Stored entries
★ ★ ★ ★
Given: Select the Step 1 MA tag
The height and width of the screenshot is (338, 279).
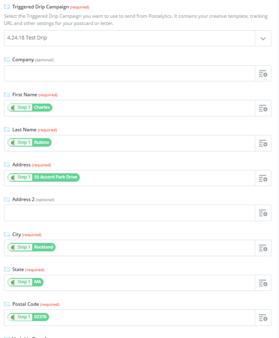Looking at the screenshot, I should pos(25,282).
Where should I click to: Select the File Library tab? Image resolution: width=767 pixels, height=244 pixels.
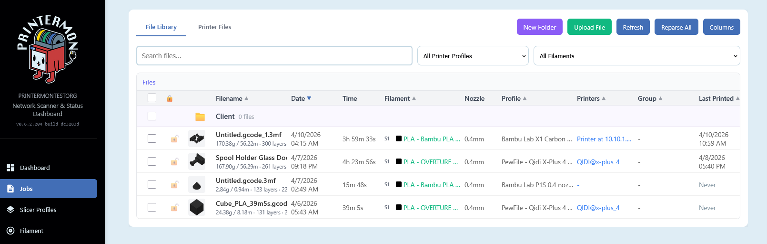161,27
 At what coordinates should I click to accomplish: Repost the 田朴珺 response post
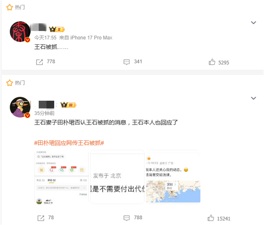(41, 218)
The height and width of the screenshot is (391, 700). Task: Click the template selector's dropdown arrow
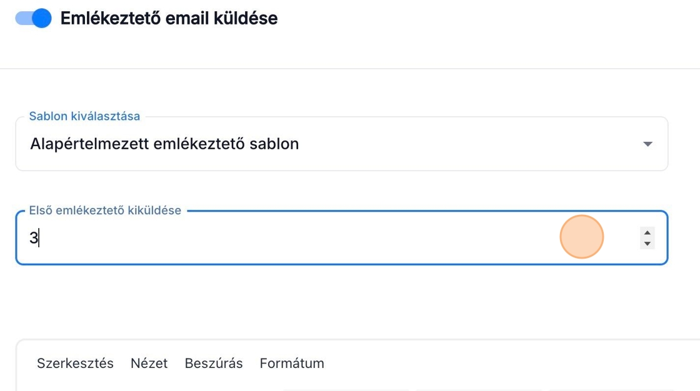(x=648, y=144)
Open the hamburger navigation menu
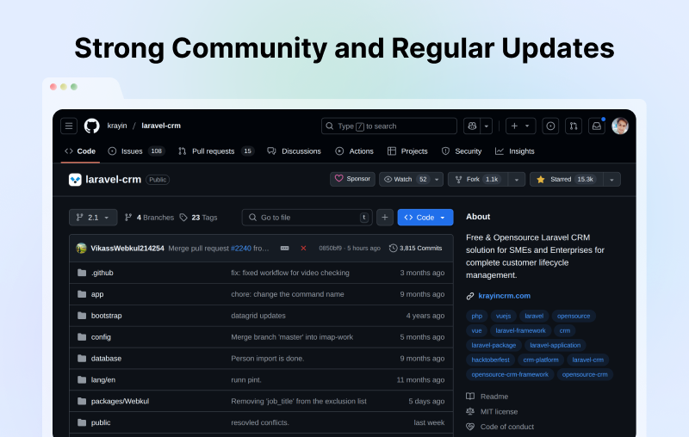 [x=69, y=126]
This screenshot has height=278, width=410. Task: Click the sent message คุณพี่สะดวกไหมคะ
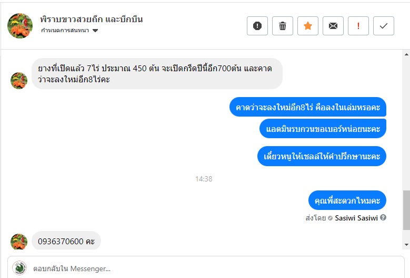(x=347, y=200)
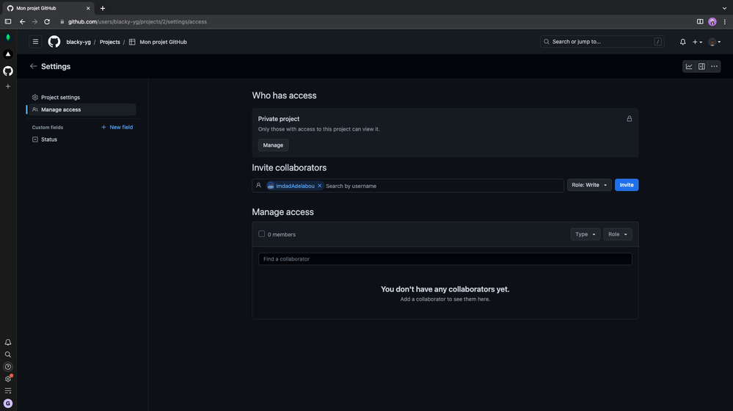Screen dimensions: 733x411
Task: Open the Role filter dropdown
Action: 617,234
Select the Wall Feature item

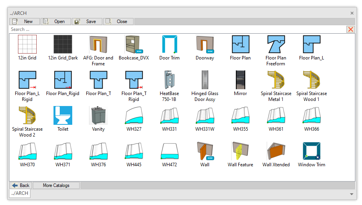coord(240,151)
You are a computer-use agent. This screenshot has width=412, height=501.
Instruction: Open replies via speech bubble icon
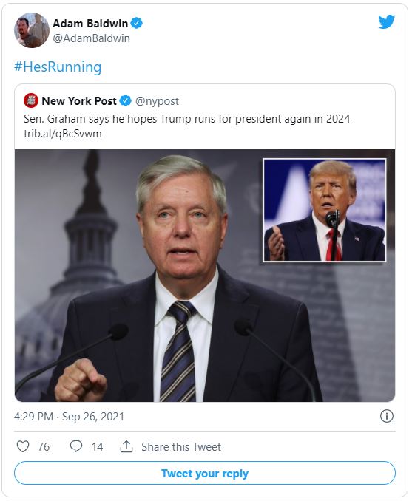click(x=75, y=446)
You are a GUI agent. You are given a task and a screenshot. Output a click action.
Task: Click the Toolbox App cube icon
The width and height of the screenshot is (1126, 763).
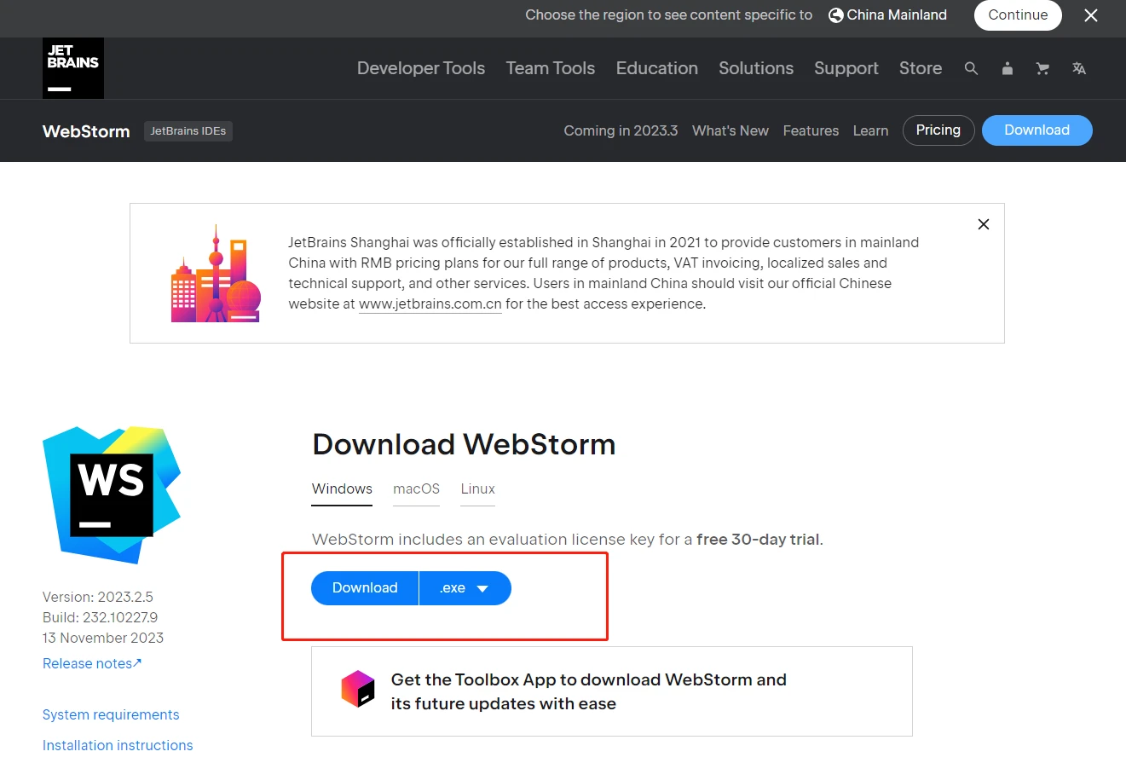coord(358,689)
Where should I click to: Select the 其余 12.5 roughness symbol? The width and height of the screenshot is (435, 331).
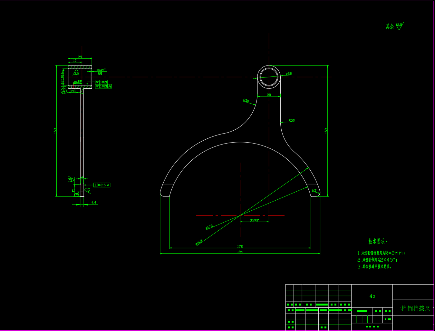point(395,26)
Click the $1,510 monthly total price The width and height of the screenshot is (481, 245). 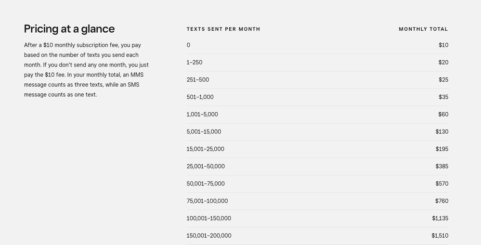tap(440, 236)
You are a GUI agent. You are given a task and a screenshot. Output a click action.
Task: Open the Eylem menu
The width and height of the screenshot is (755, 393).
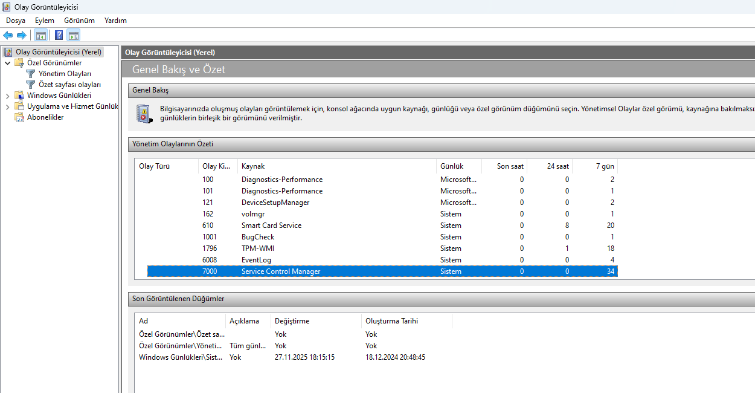(45, 21)

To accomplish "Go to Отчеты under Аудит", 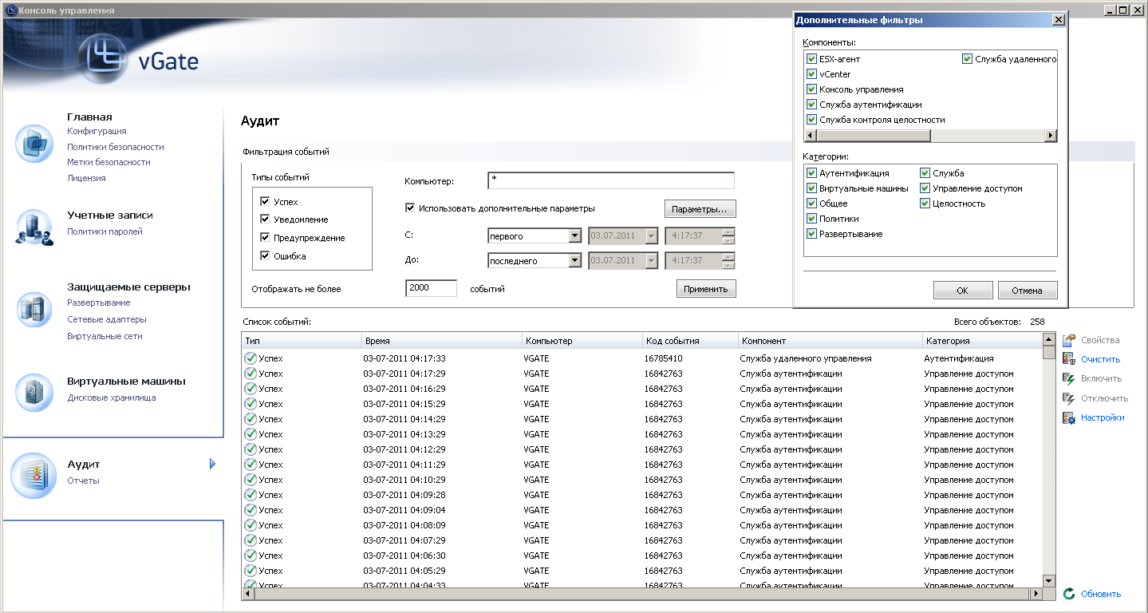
★ ★ ★ ★
[WHAT TO DO]
Copy the records above from the first line through the line containing "Task: Click the Toolbox App cube icon", both included, and leave out any pictures.

[SOLUTION TO THE EXERCISE]
Given: Select the Step 1 MA tag
The height and width of the screenshot is (338, 279).
Looking at the screenshot, I should pos(25,282).
Where should I click to: Select the File Library tab? Image resolution: width=767 pixels, height=244 pixels.
161,27
 At what coordinates should I click to accomplish: Repost the 田朴珺 response post
(41, 218)
The height and width of the screenshot is (391, 700). Task: Click the template selector's dropdown arrow
(x=648, y=144)
Open the hamburger navigation menu
 [x=69, y=126]
This screenshot has height=278, width=410. Task: Click the sent message คุณพี่สะดวกไหมคะ
(x=347, y=200)
Screen dimensions: 733x411
Task: Open the Role filter dropdown
Action: 617,234
Select the Wall Feature item

coord(240,151)
You are a computer-use agent. This screenshot has width=412, height=501.
Instruction: Open replies via speech bubble icon
click(x=75, y=446)
You are a GUI agent. You are given a task and a screenshot. Output a click action.
Task: Click the Toolbox App cube icon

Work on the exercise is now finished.